Dunnart had betrayed no nervousness as he’d defended himself. It was an assured performance, full of the elegant ducking and weaving of the practised liar. There’d been no hesitations, no backtracking to cover mistakes. To anyone who didn’t know him, it would have been convincing. Inspector Lambert hadn’t believed a word of it, but as he had no reason to detain
him, he’d been obliged to let him go. He’d even allowed the constable who’d driven him here to drive him home. When Dunnart had left Inspector Lambert’s office, Lambert leaned back in his chair and put his hands behind his head.
‘Why do men like that become policemen?’ he asked Joe.
‘Maybe they think it’s the safest way to break the law and get away with it.’
‘Do you think he killed Peter Lillee, Sergeant?’
‘No, sir, I don’t. I don’t think he’d allow a situation to get so out of control.’
Inspector Lambert tapped his fountain pen on his front teeth, a habit he’d recently adopted. It put Joe’s own teeth on edge.
‘You’re expected back in Kew, I imagine.’
‘Yes, sir.’
‘I know you’re keeping Helen Lord up to date, which you shouldn’t be doing. However, I’d like you to keep doing it.’
Joe said nothing, but felt a wave a relief. As he got up to leave, Inspector Lambert said, ‘Tom wondered if you could come to South Melbourne for lunch tomorrow. The weather looks promising so maybe you could talk him into wandering down to the beach. It would do him good.’
‘That would be fine, sir. I do feel a bit underfoot at Kew.’
‘I’m sure they don’t mean to make you feel that way.’
‘Oh, no, just the opposite. But I hate to think they’re worrying about me on top of everything else.’
‘You think too much, Joe.’
Lambert’s use of Joe’s name was the signal that the day’s work was over.
GUY ALMOST MISSED Joe. He’d kneeled to tie a shoelace just as Joe emerged into Russell Street. When he looked up, he saw a figure walking south in the direction of Flinders Street.

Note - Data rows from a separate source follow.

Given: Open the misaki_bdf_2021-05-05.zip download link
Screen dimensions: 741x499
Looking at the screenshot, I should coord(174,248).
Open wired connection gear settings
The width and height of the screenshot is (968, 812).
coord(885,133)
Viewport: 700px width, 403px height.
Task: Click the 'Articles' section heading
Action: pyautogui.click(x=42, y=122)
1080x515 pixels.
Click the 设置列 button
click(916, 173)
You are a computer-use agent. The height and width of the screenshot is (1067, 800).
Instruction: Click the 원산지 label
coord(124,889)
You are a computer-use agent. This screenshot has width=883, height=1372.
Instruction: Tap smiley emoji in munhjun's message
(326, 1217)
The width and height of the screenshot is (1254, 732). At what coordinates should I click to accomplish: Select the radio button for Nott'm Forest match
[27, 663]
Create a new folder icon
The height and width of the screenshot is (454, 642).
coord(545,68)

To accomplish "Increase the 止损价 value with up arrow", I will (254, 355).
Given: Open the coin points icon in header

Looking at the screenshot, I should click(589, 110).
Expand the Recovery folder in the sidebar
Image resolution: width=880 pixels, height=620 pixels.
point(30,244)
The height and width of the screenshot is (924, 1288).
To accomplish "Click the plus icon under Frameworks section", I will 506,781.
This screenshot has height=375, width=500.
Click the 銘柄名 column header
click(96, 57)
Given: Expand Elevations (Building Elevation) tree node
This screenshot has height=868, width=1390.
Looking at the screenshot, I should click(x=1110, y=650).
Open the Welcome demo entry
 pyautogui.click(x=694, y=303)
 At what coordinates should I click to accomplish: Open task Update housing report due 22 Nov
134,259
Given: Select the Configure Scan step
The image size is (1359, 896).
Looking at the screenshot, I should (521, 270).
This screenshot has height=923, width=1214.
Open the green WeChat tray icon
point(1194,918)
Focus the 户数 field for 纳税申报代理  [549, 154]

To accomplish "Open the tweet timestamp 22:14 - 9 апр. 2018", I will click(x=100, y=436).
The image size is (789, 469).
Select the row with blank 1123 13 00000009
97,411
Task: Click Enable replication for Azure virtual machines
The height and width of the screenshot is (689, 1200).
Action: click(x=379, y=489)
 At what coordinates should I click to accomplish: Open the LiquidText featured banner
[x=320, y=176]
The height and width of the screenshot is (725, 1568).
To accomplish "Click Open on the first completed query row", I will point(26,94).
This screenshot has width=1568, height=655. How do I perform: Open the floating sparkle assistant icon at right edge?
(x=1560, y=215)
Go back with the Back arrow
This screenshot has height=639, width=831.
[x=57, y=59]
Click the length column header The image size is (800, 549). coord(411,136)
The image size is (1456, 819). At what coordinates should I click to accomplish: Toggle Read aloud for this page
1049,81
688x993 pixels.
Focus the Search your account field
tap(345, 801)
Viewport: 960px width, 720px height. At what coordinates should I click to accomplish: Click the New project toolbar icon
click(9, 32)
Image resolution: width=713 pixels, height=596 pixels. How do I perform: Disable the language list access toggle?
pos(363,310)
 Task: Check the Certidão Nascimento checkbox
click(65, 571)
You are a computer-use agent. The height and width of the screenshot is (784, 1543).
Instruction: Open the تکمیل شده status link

The walk was familiar, although he’d never associated Joe with such fine tailoring, and he didn’t remember him ever wearing a hat. He hurried after him, unsure that this man was in fact Joe Sable. He followed him for two blocks.
At the intersection of Russell and Collins Street, Joe stopped and turned around. He’d been aware that someone had been following him and his fists were clenched in expectation of meeting George Starling.